読書会を通して、UIデザインは人の認知心理学が深く関わっていることを知り、認知心理学にも興味を持ち始めました。有識者の方に認知心理学の関連書籍を、読書会の中で随時教えてもらったので、気になったものから読んでいこうと思います。

3. OOUIワークアウト

読書会と並行で行われているのがOOUIワークアウトのレビュー会です。これは『オブジェクト指向UIデザイン』の本に載っているワークアウトを実践し、互いにレビューを行うという会です。

OOUIワークアウトをしていく中で、私に2つの変化がありました。

1つ目は課題を行うための「ツール」です。最初は手書きやパワーポイントを用いてワークアウトを進めていたのですが、考えるアプリの機能が増えていく中でやりづらさを感じたため、最近はFigmaで見た目を整えるようになりました。

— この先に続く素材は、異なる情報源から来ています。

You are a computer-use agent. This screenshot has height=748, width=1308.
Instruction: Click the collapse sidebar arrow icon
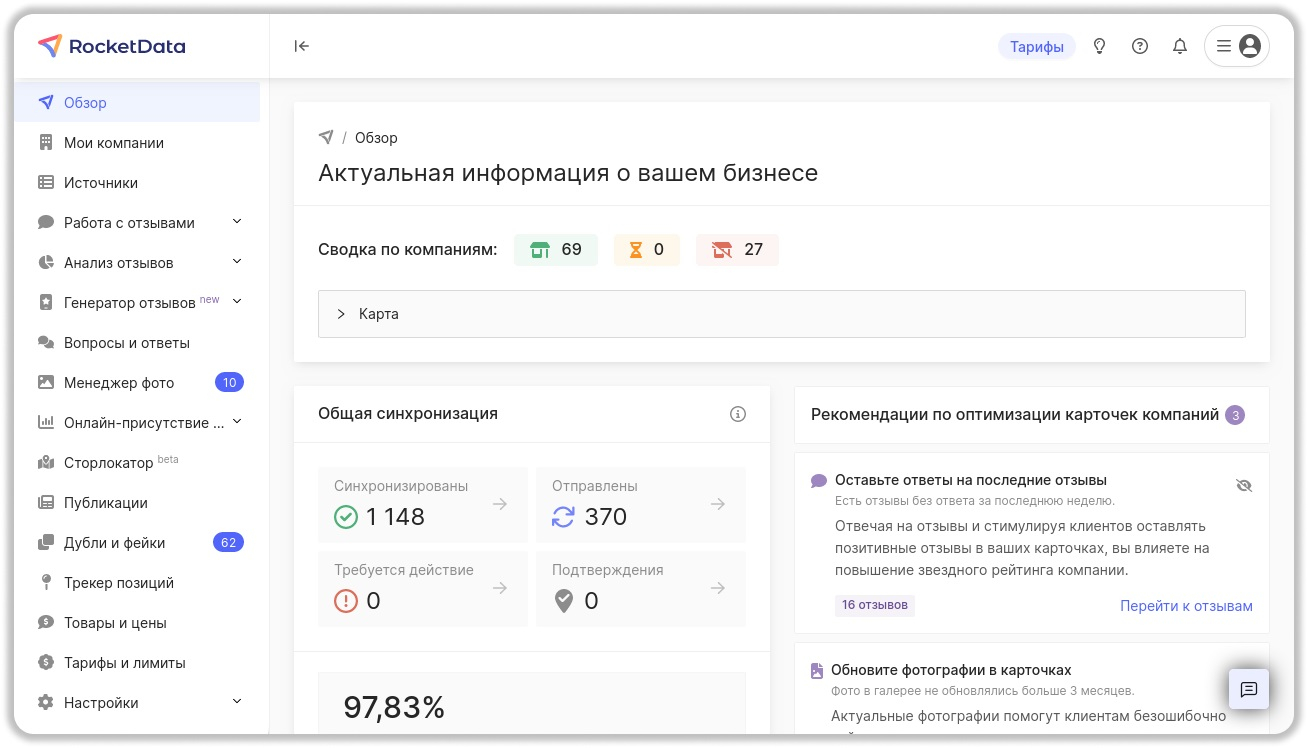pos(301,46)
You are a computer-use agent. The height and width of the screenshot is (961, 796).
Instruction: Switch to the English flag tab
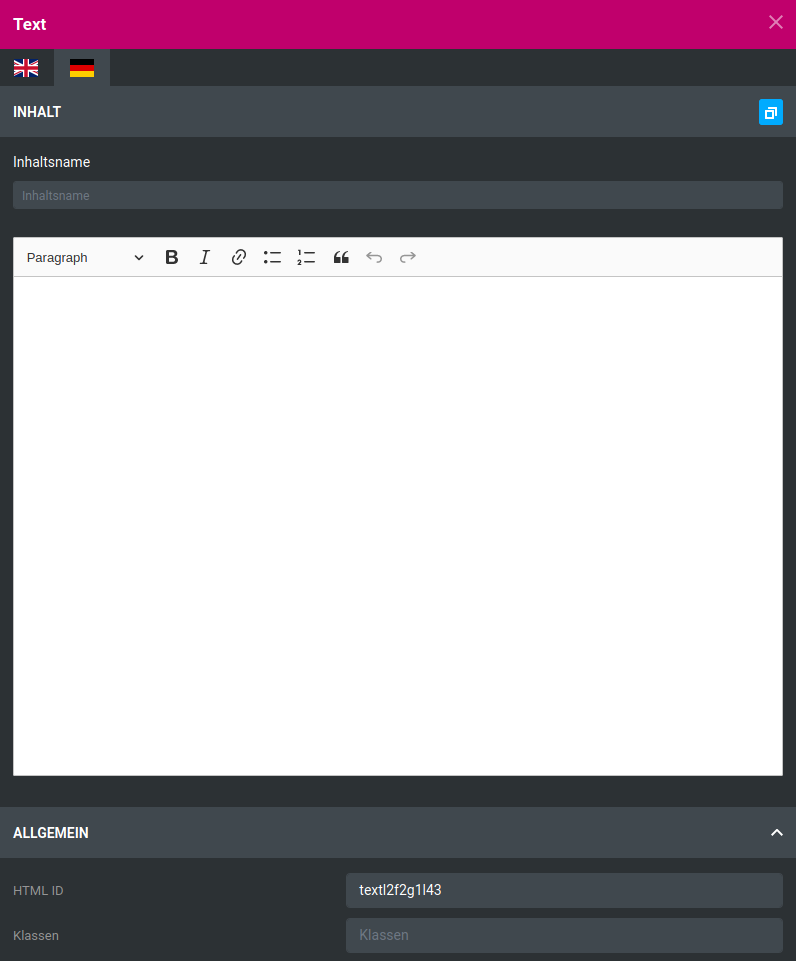[x=26, y=68]
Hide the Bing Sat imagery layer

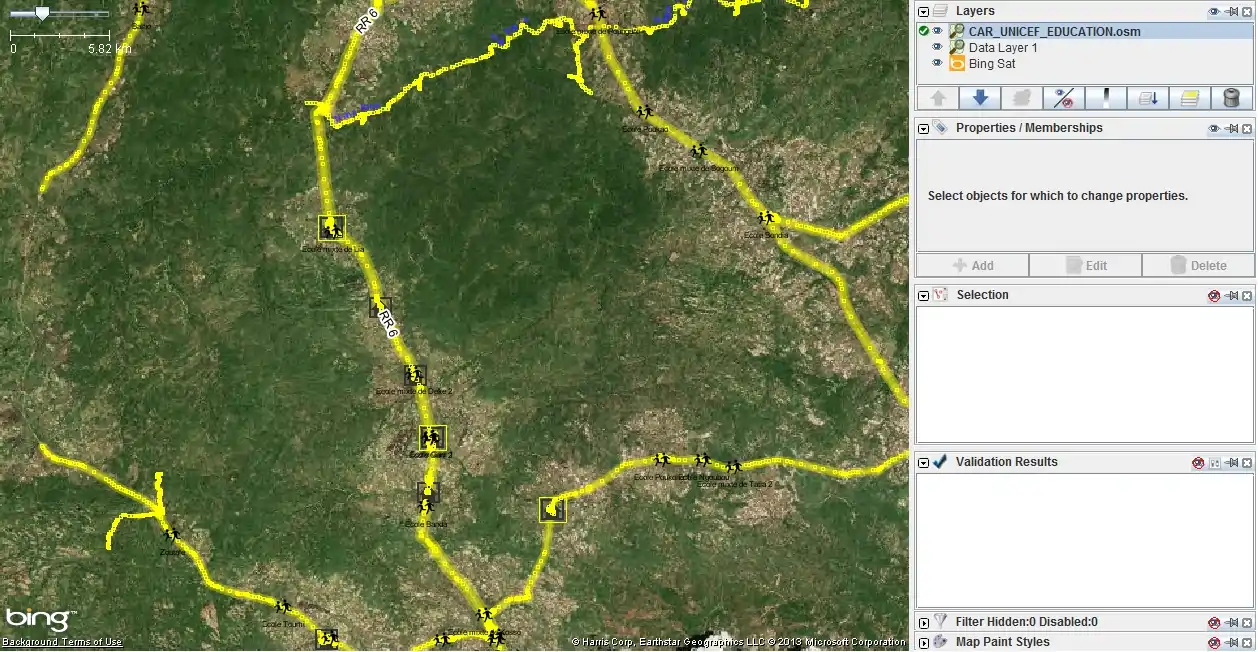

オブジェクト指向UIデザイン:P.185 商品管理アプリケーション レベル7 課題
(オブジェクト指向UIデザイン:P.185 商品管理アプリケーション レベル7 課題)

Figmaはワイヤーを引くという目的に対して、必要なオブジェクトがそろっているため、パワーポイントで行なっている時とは比べ物にならないくらい作業効率が上がりました。調べるとプラグインがたくさんあるようなので、OOUIワークアウトとは別に試してみたいと思っています。

2つ目の変化したことは、「課題から読み取って考える範囲」です。最初は課題に沿って、各要素を並べていました。しかし、レビューを重ねる中で、ふと「このアプリは誰が使うのだろうか」と考えました。使う人を想像して設計をしていなかったことに気づき、その次からは「どんな人が使うのか」を考えてから設計するようにしてみました。

最初に人物像を設定することで、その人がしそうな操作、困りそうなことまで考えるようになりました。考える視野が広がった気がして、うれしいです。

OOUIワークアウトは、方法論を学ぶものと思って始めたのですが、Figmaを試す機会になったり、考える視野を広げるきっかけになりました。方法論とは別のところでも得るものがあり、やってみて成長につながったと思います。

4. これから

読書会は2冊目『誰のためのデザイン?』に入り、OOUIワークアウトは基礎編の終わりの方に入りました。どちらも一人で勉強するだけでは得られない知識を会得することができて楽しいです。

今回、勉強していく中で感じたのは、UIデザインは新しいものというよりもこれまで気にせずに考えていたことに名前がついていくような感覚でした。よくよく考えてみると、UIを少しも考えないデザインというのはなく、考えられてはいるけれども、私がUIという言葉につなげていないだけでした。勉強する前を振り返ってみると、これまでの業務の中でも勉強機会はあったのにもったいないことをしました。

今ならデザインを見て少しは推測したり考えたりできます。これを積み重ねて、UIデザインの意図を読み取ることができ、発言もできるフロントエンドエンジニアを目指していきたいと思います。